The second experiment involved the feature visualization of the model trained with the Dueling DQN algorithm, with the results shown in
Figure 40. The leftmost image depicts the feature visualization result of a model that successfully executed the navigation task in the simulation environment. Regardless of the Duckiebot position on the map, the attention regions of the model predominantly covered the yellow and white road lines. A similar pattern was observed in the real-world environment for models trained with the CycleGAN-based Sim2Real method. In contrast, models trained with domain randomization and without Sim2Real methods mainly focused on the white road lines, with very limited attention to the yellow lines.
Based on these observations, it is inferred that domain randomization and the absence of Sim2Real techniques were insufficient to bridge the gap between the simulated and real environments. As a result, the neural networks failed to extract features related to the yellow road lines, ultimately leading to the failure of the navigation tasks.
Compared to the simulation environment, the real-world success rates in
Table 5 are significantly lower than those in
Table 3, despite using the same algorithms. This performance gap can be attributed to several factors: (1) the increased complexity of the real-world driving environment, which includes more varied lighting conditions, non-uniform road textures, and localization errors, and (2) the models’ insufficient generalization ability despite domain adaptation, as confirmed by feature visualization results. These findings highlight the limitations of current Sim2Real techniques and the need for more robust domain transfer strategies.
5. Conclusions
In this paper, we developed an autonomous vehicle system based on deep reinforcement learning methods. The system enables the Duckiebot to perform lane-keeping tasks in both simulated and real environments. For navigation, the A star algorithm is used to calculate the shortest path from the start point to the destination, with both the planned path and camera images fed into a neural network. The simulation results demonstrate the effectiveness and feasibility of this combined approach.

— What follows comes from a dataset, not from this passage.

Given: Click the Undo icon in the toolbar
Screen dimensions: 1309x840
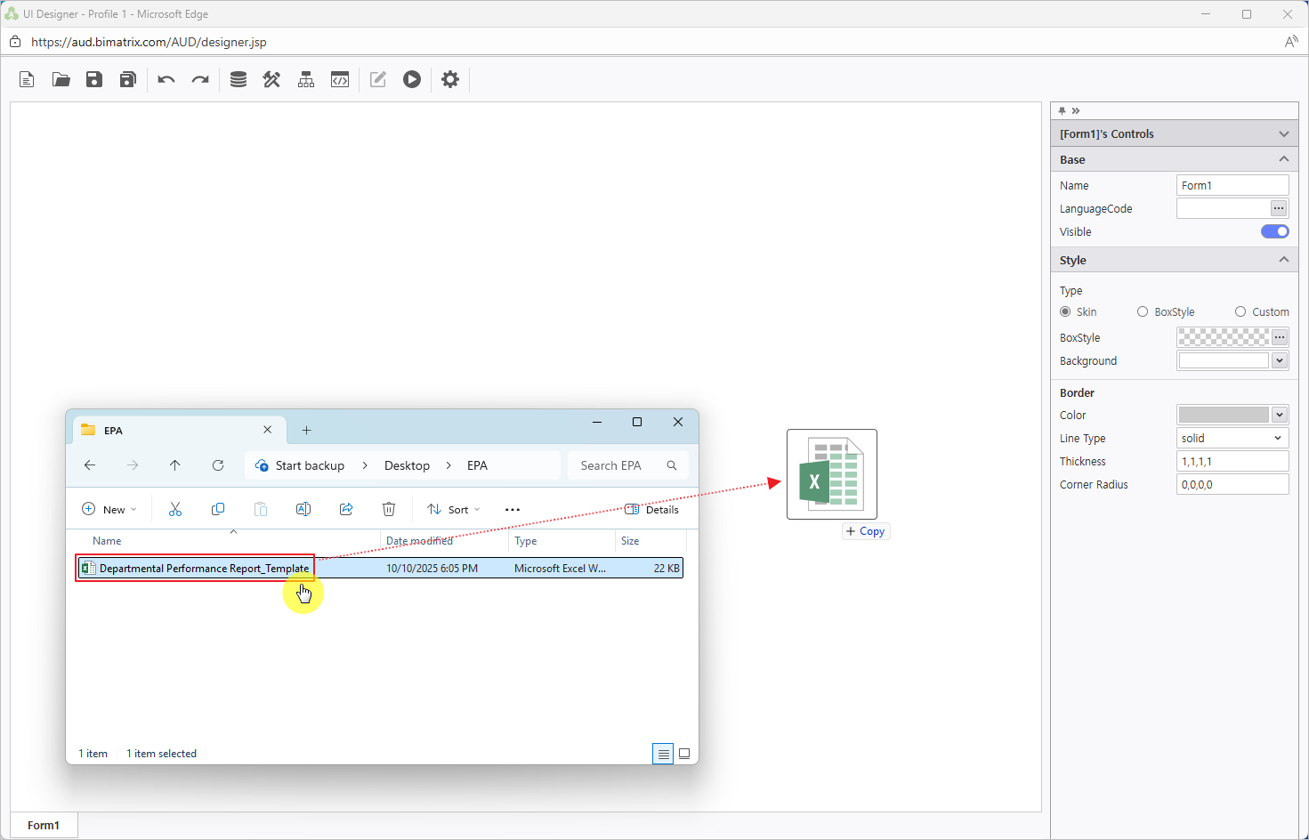Looking at the screenshot, I should click(166, 79).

However, due to the physical differences between the simulated and real environments, the Duckiebot trained in simulation faces challenges when deployed in the real world. Even with the application of Sim2Real techniques such as CycleGAN and domain randomization, the system could only complete about half of the navigation tasks in real-world testing. Notably, although the Dueling DQN and PPO algorithms achieved high success rates in simulation (96.4% and 66%, respectively), their performance in the real world dropped significantly to 62% and 52%. This discrepancy reveals the difficulty of real-world deployment, particularly for navigation tasks. The complexity of the physical environment—including tighter turns, visual distractions, and non-uniform road features—adds to the challenge of policy transfer. Feature visualization experiments further indicate that models without Sim2Real adaptation fail to focus on essential features such as yellow lane markings, contributing to the performance gap.
Among all tested algorithms, the Dueling DQN algorithm demonstrated the best overall performance, showing faster convergence and higher training rewards. While these results indicate promising progress, ensuring the safety, robustness, and reliability of autonomous driving systems remains a critical concern. Future work will focus on addressing the challenges posed by complex real-world environments, enhancing the system’s ability to generalize across varied conditions. This includes developing safety-aware policies, incorporating richer sensor modalities, expanding training diversity, and implementing more resilient Sim2Real transfer strategies to bridge the simulation-to-reality gap effectively.